Even in the face of all that need and all that want, I usually came up with solid excuses to keep the little locks on my suitcases locked. In contrast, the people I met were eager to give. My companion taught me to never compliment any tangible item in a Guatemalan home because it was so likely that the owner would offer it to me as a gift. Some items I did bring home: the snippet of lined paper where my twenty-two-year-old investigator wrote her name for the first time as I was teaching her how to read, a baby photo of one of the women I baptized (her only one), a notebook with a picture of gumballs on the cover, a stuffed quetzal bird, a broken tape recorder. These objects were literally everything people had to offer.
I went on my mission to proclaim the gospel—and I did. I taught people about forever families and tithing and sacrament and baptism. And in between the cracks—when people kissed my cheek and let my companion and me sit on their only chairs, when Hermano Caseres delivered my luggage intact in an old wheelbarrow after the rain abated—the good news of the gospel, the really freeing news, started to flow into me and heal me. So when Hermana Puente, the lady we paid to wash our clothes, asked me if I would still need my green skirt back in the States, I decided to give her the green one and the red one.
My stuff, my time, my self. It is not mine.

::::::::::

Exercise directions: Can you carry on the essay about the mission in Guatemala, picking up after its final line, "It is not mine."? The records have nothing to do with the essay about the mission in Guatemala.

Entries provided:
::::::::::

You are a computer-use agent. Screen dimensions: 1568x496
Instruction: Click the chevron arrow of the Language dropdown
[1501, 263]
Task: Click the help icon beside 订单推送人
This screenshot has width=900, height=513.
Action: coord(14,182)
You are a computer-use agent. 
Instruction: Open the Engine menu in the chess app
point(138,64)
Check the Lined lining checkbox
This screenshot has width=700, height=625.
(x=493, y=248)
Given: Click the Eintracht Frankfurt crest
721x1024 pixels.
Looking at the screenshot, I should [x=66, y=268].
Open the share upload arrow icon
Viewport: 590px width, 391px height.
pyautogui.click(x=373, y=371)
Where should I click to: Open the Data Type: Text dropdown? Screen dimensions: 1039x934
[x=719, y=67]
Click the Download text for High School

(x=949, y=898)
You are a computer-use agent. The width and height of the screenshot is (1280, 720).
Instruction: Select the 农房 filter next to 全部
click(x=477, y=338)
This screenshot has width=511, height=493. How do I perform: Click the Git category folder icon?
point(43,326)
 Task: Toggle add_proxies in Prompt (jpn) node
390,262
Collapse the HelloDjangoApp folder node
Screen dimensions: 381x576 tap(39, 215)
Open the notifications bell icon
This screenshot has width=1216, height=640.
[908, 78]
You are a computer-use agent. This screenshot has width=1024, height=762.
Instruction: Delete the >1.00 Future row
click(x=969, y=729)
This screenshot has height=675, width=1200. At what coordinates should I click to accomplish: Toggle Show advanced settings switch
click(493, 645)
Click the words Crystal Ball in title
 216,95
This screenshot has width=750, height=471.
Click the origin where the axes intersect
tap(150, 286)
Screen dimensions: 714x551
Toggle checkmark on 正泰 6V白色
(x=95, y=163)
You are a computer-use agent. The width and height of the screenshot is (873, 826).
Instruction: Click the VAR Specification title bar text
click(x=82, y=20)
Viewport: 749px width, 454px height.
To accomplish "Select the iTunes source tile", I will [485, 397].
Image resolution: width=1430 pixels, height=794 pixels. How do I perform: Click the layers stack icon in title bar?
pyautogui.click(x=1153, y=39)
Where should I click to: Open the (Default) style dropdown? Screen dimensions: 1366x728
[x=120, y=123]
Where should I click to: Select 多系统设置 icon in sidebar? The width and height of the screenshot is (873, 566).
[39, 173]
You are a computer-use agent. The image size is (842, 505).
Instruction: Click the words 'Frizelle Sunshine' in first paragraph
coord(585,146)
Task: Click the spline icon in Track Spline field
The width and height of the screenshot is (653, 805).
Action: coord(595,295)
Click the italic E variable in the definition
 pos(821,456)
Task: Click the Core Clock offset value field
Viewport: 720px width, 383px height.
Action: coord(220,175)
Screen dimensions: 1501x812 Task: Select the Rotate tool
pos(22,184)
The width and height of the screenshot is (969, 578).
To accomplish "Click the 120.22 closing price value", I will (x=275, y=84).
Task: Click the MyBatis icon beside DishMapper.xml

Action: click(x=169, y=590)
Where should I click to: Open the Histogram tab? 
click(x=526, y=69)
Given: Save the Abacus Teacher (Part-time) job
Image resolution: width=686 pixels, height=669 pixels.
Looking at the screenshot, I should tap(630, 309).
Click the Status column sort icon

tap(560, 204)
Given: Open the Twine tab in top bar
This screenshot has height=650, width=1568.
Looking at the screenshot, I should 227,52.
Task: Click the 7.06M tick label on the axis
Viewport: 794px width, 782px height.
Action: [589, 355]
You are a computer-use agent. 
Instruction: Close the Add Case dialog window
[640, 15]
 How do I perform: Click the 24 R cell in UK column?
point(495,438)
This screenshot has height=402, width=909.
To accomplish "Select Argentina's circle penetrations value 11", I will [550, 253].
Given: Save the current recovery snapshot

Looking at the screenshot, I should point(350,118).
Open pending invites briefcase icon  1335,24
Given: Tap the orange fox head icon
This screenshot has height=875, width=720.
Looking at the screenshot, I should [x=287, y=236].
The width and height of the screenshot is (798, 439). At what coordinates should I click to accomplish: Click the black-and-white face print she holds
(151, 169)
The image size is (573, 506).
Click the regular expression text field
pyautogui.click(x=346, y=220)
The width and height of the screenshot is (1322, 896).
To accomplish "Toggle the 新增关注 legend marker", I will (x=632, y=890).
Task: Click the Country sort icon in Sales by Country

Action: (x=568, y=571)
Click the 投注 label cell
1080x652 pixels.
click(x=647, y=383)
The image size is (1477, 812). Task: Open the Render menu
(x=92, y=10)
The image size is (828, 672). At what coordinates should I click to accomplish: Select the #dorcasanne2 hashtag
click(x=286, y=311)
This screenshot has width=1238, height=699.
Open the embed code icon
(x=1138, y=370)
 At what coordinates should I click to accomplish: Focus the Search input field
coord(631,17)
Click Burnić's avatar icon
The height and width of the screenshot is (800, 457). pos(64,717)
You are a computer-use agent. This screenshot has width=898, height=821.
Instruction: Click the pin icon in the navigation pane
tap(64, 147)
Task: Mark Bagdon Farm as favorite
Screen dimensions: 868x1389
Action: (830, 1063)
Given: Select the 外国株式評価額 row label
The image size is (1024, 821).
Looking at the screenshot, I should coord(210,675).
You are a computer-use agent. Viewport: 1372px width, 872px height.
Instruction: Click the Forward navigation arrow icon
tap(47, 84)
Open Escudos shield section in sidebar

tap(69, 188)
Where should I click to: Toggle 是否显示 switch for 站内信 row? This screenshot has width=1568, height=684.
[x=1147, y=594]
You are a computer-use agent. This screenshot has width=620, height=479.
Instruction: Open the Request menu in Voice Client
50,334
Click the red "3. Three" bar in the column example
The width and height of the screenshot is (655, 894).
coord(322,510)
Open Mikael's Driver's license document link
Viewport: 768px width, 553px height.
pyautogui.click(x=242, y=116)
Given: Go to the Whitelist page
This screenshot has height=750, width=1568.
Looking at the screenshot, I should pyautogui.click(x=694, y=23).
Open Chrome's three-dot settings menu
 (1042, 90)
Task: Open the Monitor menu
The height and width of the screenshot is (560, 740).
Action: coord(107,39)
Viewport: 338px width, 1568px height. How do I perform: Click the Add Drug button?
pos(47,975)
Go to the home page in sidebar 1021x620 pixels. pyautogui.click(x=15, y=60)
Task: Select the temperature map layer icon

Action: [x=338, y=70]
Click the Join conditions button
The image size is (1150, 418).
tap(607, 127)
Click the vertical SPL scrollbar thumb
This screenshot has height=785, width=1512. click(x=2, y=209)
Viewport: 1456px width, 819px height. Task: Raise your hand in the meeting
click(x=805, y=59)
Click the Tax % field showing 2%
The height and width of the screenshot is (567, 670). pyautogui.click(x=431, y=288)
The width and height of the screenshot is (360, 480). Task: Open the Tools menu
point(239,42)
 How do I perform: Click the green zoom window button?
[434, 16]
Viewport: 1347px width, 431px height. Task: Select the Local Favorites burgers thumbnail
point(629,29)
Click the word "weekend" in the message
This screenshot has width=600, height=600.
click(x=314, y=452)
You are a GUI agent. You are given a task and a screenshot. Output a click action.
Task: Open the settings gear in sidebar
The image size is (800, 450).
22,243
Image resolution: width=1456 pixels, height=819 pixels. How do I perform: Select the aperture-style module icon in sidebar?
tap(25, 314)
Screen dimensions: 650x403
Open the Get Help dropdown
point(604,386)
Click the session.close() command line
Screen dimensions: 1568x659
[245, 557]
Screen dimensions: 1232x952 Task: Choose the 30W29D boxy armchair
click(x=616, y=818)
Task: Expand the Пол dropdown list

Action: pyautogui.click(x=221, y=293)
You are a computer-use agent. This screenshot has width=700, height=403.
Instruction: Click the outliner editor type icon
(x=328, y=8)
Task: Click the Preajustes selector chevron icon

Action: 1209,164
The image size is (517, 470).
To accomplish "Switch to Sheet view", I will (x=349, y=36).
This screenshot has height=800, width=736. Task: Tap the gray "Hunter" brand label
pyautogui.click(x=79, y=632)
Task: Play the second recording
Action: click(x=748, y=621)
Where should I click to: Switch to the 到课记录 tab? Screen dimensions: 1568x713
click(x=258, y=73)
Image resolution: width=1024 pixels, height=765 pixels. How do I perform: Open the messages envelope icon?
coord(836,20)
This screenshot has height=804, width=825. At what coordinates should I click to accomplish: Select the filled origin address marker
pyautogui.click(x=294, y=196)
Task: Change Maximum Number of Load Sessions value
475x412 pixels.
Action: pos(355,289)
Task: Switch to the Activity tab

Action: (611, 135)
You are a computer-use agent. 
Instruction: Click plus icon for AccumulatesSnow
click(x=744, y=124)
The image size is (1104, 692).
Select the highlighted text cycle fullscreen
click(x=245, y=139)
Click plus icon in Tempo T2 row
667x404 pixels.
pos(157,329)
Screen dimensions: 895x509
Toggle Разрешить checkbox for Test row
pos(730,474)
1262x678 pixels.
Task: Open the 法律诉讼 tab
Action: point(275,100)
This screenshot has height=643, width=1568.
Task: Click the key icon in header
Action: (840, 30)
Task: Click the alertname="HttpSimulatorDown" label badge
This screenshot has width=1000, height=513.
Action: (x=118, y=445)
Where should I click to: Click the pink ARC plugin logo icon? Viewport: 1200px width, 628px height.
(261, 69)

::::::::::

Result for this exercise:
The Coke I drank so dutifully never washed the parasites away completely. I still have them, specialists and herbalists and doctors later. I also brought home a lot of other things—things that I deeply appreciate. Because of my mission I’ll never choose to own a large home, and I don’t think I’ll ever buy a new car (even though these things haven’t been options yet). Because of my mission I often pray with thanks for my appliances. Even ten years later, I marvel still at the ease with which I throw a load of laundry in the washer. The fact that I can buy raw tortillas at Costco, and all I have to do is flip a switch and put them in the pan, is amazing. I am grateful on a daily basis for the temporal things I can give my children, especially things like visits to the dentist. Maybe I would have come to these realizations without Guatemala. But probably not.
I tell Eliza it’s because of Guatemala that my favorite Primary song is “‘Give,’ Said the Little Stream.”[2] We always sing all three verses for family home evenings, if only to get to the words, “Do as the streams and blossoms do: For God and others live.” But I know I need to hear those words more than Eliza does. And she’ll hear them more clearly from me when I get to the point that I answer the phone without hesitation and offer my time without resentment. I want to give like the many Guatemalans who went hungry so that I could be fed. Will I ever learn such generosity? Some of my clothing I left behind. Some of my money I gave away. I finally let go of those stickers that seemed so precious. But on my way home, my luggage was still way too full. And I do not yet fully live the gospel that I preached for eighteen months, the good news that I received in good measure from the very people I taught. For Eliza’s sake, for my own sake, I want to truly learn to “Give, oh! give away.”

[1] Luke 6:38
[2] Fanny J. Crosby, “‘Give,’ Said the Little Stream,” Children’s Songbook (Salt Lake City, Utah: The Church of Jesus Christ of Latter-day Saints, 1989), 236.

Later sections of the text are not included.